Re: [PATCH 2/5] watchdog: Separate and maintain variables based on variable lifetime

From: Guenter Roeck
Date: Mon Dec 21 2015 - 20:40:51 EST


On 12/21/2015 03:36 PM, Tomas Winkler wrote:
On Mon, Dec 21, 2015 at 7:28 PM, Damien Riegel
<damien.riegel@xxxxxxxxxxxxxxxxxxxx> wrote:

On Sun, Dec 20, 2015 at 01:05:00PM -0800, Guenter Roeck wrote:
All variables required by the watchdog core to manage a watchdog are
currently stored in struct watchdog_device. The lifetime of those
variables is determined by the watchdog driver. However, the lifetime
of variables used by the watchdog core differs from the lifetime of
struct watchdog_device. To remedy this situation, watchdog drivers
can implement ref and unref callbacks, to be used by the watchdog
core to lock struct watchdog_device in memory.

While this solves the immediate problem, it depends on watchdog drivers
to actually implement the ref/unref callbacks. This is error prone,
often not implemented in the first place, or not implemented correctly.
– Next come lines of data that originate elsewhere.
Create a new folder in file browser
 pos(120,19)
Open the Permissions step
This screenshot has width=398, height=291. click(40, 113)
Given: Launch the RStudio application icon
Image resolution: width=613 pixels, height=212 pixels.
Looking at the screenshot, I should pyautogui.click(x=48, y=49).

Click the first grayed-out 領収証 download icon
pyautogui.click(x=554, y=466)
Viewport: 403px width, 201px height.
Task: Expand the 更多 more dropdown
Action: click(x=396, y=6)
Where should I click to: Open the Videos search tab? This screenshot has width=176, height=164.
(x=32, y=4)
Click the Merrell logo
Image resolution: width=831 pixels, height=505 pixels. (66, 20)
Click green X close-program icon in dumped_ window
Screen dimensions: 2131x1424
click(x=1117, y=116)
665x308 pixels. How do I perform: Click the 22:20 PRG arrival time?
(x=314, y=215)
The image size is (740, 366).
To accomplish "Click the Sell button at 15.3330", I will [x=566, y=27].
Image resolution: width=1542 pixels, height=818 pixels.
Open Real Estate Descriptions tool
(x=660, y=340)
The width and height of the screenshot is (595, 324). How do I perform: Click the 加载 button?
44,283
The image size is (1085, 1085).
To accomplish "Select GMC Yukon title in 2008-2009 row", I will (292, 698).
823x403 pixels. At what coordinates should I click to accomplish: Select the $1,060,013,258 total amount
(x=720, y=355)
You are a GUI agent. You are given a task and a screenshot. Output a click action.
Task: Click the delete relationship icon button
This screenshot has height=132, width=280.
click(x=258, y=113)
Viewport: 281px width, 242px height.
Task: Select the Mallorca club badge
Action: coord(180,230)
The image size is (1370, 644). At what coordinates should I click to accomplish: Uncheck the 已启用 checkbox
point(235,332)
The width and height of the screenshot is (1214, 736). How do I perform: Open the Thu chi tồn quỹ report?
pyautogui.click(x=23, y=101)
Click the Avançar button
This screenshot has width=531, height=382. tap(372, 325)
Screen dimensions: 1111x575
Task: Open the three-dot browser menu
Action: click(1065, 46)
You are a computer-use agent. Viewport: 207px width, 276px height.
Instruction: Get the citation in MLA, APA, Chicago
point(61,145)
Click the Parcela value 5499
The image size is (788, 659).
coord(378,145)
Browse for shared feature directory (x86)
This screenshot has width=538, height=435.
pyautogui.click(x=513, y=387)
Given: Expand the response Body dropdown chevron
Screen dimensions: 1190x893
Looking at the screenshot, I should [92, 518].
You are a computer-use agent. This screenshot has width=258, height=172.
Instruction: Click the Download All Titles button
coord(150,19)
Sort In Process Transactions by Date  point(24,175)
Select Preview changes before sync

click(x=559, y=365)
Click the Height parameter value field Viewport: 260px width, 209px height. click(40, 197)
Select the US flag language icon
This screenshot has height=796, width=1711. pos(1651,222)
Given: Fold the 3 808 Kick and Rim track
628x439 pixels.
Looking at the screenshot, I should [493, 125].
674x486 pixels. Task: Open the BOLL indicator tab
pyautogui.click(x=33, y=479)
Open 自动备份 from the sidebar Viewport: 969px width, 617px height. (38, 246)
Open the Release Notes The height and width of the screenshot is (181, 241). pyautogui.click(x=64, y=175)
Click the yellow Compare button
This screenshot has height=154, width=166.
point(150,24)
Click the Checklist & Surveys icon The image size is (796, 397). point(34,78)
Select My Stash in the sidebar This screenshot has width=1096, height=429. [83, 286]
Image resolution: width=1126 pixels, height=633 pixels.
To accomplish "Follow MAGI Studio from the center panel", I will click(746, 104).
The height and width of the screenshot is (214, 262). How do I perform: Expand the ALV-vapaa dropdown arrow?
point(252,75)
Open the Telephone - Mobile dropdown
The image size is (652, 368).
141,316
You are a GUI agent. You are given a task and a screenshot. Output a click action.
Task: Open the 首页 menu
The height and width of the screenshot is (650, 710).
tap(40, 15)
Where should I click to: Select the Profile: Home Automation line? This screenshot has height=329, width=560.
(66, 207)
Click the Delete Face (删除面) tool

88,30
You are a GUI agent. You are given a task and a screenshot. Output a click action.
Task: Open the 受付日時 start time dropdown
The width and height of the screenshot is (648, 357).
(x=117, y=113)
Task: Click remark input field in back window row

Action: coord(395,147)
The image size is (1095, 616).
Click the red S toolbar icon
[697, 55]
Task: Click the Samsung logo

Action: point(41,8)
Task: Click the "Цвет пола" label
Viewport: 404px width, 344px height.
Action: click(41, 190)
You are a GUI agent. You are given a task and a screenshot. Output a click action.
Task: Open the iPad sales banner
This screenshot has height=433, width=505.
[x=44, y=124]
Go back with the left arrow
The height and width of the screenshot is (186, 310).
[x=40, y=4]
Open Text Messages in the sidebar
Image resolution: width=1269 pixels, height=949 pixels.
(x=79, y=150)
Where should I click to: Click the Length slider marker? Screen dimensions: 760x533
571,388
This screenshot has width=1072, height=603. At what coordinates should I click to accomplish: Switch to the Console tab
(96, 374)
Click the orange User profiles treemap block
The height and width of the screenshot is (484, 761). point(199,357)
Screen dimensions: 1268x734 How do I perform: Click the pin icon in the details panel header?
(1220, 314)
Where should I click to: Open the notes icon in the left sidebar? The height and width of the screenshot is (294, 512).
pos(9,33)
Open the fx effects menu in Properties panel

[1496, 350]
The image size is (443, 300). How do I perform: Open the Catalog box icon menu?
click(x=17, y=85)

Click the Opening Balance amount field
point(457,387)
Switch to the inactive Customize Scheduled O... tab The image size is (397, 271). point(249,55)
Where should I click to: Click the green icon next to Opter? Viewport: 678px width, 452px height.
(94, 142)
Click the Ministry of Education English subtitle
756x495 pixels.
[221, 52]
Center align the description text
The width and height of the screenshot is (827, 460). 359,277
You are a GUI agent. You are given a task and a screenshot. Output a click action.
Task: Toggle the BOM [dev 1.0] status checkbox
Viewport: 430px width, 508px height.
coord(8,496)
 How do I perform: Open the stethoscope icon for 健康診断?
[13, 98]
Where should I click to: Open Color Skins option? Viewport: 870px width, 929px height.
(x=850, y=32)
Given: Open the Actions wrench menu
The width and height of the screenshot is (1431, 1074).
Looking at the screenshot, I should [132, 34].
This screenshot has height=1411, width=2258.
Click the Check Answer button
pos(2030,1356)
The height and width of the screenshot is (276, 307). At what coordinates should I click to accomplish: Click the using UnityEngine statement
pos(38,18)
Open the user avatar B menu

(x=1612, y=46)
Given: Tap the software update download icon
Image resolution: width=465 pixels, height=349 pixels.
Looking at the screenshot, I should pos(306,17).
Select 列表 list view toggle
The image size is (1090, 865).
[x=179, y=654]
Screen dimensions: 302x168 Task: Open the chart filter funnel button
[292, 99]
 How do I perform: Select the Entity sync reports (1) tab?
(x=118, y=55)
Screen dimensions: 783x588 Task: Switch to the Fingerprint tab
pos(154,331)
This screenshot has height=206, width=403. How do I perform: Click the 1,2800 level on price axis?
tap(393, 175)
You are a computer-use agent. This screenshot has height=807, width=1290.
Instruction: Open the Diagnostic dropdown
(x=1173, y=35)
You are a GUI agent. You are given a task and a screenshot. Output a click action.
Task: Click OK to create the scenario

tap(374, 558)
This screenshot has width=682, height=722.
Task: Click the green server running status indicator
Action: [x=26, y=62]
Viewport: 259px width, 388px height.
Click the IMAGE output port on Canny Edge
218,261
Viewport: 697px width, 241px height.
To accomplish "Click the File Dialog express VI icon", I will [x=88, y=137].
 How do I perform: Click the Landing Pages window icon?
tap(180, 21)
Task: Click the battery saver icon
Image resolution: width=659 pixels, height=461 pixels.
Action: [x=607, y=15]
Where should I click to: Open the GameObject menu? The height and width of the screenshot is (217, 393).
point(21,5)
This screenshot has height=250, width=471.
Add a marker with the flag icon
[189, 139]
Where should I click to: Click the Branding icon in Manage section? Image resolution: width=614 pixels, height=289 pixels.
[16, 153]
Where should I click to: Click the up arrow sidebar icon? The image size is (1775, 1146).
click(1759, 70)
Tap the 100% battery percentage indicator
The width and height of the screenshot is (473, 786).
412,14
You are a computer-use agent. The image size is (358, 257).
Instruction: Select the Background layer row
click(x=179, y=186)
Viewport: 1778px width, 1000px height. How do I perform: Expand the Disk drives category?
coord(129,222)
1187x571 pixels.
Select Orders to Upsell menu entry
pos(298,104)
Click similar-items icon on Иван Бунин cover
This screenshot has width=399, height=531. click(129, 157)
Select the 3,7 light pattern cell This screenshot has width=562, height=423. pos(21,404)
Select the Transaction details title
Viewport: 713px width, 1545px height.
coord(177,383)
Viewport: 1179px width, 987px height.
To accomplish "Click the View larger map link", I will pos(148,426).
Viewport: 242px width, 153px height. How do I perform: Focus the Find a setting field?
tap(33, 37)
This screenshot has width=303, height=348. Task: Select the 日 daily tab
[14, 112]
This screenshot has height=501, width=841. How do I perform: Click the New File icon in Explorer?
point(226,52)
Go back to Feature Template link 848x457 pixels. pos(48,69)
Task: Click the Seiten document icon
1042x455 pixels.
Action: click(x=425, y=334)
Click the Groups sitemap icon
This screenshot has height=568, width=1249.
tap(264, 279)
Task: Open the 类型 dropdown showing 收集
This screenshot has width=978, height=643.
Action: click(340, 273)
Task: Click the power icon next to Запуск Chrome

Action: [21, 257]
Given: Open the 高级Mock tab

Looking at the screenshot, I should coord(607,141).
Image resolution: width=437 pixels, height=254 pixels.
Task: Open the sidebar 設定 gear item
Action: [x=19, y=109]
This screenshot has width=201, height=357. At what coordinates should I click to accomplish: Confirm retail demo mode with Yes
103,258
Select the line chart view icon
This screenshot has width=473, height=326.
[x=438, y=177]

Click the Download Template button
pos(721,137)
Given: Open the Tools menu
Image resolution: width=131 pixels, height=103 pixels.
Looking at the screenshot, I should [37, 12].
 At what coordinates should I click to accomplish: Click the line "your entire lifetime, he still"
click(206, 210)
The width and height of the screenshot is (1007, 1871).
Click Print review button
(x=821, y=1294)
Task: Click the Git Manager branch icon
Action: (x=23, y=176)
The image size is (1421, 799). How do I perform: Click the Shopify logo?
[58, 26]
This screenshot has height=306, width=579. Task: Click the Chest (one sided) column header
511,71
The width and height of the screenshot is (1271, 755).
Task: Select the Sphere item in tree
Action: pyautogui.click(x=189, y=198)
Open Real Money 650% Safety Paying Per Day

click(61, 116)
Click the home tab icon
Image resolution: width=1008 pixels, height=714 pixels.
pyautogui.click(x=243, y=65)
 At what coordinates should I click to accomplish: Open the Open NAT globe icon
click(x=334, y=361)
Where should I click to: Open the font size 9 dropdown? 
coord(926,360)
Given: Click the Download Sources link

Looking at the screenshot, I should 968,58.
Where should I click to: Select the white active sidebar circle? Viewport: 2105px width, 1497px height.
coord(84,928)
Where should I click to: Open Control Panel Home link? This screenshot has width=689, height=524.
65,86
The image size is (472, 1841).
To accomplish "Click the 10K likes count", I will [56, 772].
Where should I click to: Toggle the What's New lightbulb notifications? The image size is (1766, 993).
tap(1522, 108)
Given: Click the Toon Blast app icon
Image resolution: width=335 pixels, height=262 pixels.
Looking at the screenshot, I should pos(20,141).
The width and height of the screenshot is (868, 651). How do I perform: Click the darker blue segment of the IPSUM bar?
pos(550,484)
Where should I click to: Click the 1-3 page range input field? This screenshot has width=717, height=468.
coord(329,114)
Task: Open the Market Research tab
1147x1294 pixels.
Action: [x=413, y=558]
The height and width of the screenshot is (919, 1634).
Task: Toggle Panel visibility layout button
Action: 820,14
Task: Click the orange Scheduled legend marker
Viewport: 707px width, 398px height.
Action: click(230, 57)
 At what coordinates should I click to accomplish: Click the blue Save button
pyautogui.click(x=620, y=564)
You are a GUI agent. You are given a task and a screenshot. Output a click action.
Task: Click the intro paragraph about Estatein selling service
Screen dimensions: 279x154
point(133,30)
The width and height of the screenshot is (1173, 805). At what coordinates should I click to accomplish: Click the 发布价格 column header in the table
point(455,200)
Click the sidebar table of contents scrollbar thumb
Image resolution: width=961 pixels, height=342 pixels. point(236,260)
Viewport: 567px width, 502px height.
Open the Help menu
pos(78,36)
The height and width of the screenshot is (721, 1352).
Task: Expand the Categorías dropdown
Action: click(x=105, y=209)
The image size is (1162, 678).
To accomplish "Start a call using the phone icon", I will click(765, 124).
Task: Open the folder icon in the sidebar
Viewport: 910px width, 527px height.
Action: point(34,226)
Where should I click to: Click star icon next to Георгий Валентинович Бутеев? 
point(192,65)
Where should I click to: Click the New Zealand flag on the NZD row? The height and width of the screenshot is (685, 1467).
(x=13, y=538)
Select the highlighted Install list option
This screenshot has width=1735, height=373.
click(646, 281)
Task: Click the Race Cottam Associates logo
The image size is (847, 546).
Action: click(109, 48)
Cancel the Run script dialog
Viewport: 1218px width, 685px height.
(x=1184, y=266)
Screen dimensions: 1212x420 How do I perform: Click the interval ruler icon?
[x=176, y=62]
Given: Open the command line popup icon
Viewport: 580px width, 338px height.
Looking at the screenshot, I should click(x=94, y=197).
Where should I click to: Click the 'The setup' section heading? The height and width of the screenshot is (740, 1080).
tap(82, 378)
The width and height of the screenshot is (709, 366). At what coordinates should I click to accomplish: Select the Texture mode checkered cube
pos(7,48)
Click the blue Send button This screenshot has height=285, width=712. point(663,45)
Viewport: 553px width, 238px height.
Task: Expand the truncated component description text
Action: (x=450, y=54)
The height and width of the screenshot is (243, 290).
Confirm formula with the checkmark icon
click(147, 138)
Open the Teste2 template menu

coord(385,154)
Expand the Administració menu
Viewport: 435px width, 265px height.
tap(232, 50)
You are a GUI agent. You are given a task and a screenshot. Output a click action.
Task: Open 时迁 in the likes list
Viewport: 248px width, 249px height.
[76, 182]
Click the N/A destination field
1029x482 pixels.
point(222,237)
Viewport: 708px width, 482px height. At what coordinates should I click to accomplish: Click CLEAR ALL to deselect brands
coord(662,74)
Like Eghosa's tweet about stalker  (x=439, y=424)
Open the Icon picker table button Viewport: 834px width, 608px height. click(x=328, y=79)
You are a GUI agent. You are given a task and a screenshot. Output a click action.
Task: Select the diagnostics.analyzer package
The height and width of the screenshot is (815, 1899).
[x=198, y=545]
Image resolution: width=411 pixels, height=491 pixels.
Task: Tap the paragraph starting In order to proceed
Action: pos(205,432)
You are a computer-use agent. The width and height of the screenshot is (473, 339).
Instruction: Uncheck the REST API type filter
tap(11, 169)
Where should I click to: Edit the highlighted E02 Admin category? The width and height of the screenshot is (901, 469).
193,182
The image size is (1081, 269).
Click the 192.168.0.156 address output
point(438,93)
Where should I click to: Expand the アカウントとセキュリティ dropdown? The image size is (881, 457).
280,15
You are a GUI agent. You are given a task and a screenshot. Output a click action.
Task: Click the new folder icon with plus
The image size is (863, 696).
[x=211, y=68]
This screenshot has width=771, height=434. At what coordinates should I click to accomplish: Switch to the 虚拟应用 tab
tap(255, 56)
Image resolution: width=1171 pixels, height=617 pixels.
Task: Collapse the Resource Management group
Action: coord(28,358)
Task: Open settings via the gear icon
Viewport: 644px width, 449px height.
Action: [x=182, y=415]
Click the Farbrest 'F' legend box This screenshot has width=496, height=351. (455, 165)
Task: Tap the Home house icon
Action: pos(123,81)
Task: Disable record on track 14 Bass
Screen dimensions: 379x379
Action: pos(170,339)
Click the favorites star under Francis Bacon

To solve the problem without requiring driver support, split the variables
in struct watchdog_device into two data structures - one for variables
associated with the watchdog driver, one for variables associated with
the watchdog core. With this approach, the watchdog core can keep track
of its variable lifetime and no longer depends on ref/unref callbacks
in the driver. As a side effect, some of the variables originally in
struct watchdog_driver are now private to the watchdog core and no longer
visible in watchdog drivers.

The 'ref' and 'unref' callbacks in struct watchdog_driver are no longer
used and marked as deprecated.

Two comments below. It's great to see that unbinding a driver no longer
triggers a kernel panic.


Signed-off-by: Guenter Roeck <linux@xxxxxxxxxxxx>
---
Documentation/watchdog/watchdog-kernel-api.txt | 45 +--
drivers/watchdog/watchdog_core.c | 2 -
drivers/watchdog/watchdog_core.h | 23 ++
drivers/watchdog/watchdog_dev.c | 377 +++++++++++++------------
include/linux/watchdog.h | 21 +-
5 files changed, 239 insertions(+), 229 deletions(-)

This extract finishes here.